The increase in new-home sales was the largest since November 2001 and exceeded expectations of a 0.5 percent rise. New homes account for 15 percent of all sales, while previously owned houses account for the rest.

Maytag Corp. this month raised its profit forecasts as people furnish their newly bought homes. That should help the rebound, because consumer spending makes up two-thirds of the economy.

Sales rose in all regions, including the Northeast, where they surged 27 percent. The inventory of new homes for sale fell in May to a 3.8 months' supply, the lowest since December. That suggests builders will have to step up construction to meet demand that's been driven in part by falling mortgage rates.

MDC Holdings Inc., the ninth-largest homebuilder by revenue, said Tuesday that it expects second-quarter earnings to exceed analysts' estimates after orders set records in March, April and May. Orders for June already have exceeded the 638 received a year earlier.

The rate on a 30-year fixed mortgage fell to 6.81 percent in May from an average rate of 6.99 percent in April, according to figures from Freddie Mac, the No. 2 buyer of U.S. mortgages. The median price of new homes fell last month to $170,200 from $186,600 in April, Commerce said.

The home sales and durable goods reports "were quite good news and counter the general gloom that now faces the stock market because of the problems at WorldCom," said Lynn Reaser, chief economist at Banc of America Capital Management Inc. in St. Louis.

The economy, which expanded at the fastest rate in two years last quarter, probably slowed to a 2.8 percent rate of growth from April to June, according to a Bloomberg News survey of economists. The economy grew 5.6 percent at an annual rate in the first three months of this year.

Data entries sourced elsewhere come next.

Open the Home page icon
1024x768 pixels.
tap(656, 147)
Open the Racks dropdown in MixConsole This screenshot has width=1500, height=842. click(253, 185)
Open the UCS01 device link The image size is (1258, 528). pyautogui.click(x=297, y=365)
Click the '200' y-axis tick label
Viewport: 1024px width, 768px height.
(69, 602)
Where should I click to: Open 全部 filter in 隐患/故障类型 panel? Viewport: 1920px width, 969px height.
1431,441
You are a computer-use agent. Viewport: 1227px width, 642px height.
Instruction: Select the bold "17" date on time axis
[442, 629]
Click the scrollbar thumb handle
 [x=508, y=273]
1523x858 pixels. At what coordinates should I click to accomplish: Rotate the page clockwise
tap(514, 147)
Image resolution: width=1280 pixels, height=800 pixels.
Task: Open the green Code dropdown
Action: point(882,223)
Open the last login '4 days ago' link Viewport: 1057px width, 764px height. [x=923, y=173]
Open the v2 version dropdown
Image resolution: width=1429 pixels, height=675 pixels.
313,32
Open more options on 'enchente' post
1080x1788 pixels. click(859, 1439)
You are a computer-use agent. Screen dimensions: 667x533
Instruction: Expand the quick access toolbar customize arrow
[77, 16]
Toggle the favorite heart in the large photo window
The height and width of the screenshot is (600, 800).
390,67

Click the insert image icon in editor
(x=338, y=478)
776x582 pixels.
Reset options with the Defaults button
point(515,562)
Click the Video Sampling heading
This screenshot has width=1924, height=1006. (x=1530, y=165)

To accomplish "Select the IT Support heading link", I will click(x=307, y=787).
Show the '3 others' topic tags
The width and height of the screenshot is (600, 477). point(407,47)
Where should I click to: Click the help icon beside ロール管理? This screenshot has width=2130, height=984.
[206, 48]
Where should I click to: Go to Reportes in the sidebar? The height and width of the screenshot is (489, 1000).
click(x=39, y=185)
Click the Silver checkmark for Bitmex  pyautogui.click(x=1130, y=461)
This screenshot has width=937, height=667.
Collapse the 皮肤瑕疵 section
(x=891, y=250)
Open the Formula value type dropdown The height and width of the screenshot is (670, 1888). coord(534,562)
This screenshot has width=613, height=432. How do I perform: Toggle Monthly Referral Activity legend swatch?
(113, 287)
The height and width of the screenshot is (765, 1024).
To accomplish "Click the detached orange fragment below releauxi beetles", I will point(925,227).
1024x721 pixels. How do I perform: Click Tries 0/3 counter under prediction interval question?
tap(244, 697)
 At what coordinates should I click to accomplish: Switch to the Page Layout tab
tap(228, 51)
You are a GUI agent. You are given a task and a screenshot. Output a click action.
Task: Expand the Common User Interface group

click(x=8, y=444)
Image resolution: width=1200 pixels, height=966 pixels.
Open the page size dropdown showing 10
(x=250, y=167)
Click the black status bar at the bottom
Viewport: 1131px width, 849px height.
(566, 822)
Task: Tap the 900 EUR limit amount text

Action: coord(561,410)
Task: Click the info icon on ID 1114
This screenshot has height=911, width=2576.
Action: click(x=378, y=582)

Business investment in new equipment has shown signs of picking up. Orders for non-defense capital goods excluding aircraft, a gauge of business investment, rose 0.2 percent, the second-straight rise, the government figures showed.

And companies that pared inventories by a record amount late last year - at the same time consumer spending stayed resilient - are beginning to place more orders with factories. Maytag reported an increase in orders because its customers don't have enough appliances on hand to meet sales.

Business reduced inventories in the first quarter at a $25.7 billion rate after a record $119.3 billion pace of decline in the final three months of last year. Inventories of durable goods fell in May for a 16th-straight month.

Purchasing managers will have to replenish stockpiles even if they are concerned about a recovery, economists said. Maytag, the third-largest U.S. appliance maker, raised its second-quarter and full-year profit forecasts this month because of higher sales and lower costs.

The company has been selling more higher-priced appliances, such as Hoover Floor Mate floor cleaners, as homes sell at a record pace.

Excluding transportation equipment, durable goods orders rose 0.6 percent after increasing 3.8 percent. Orders for computers and electronics products rose 1 percent after rising 2.9 percent. Orders for communications equipment rose 1.6 percent last month. Primary metal orders increased 0.9 percent.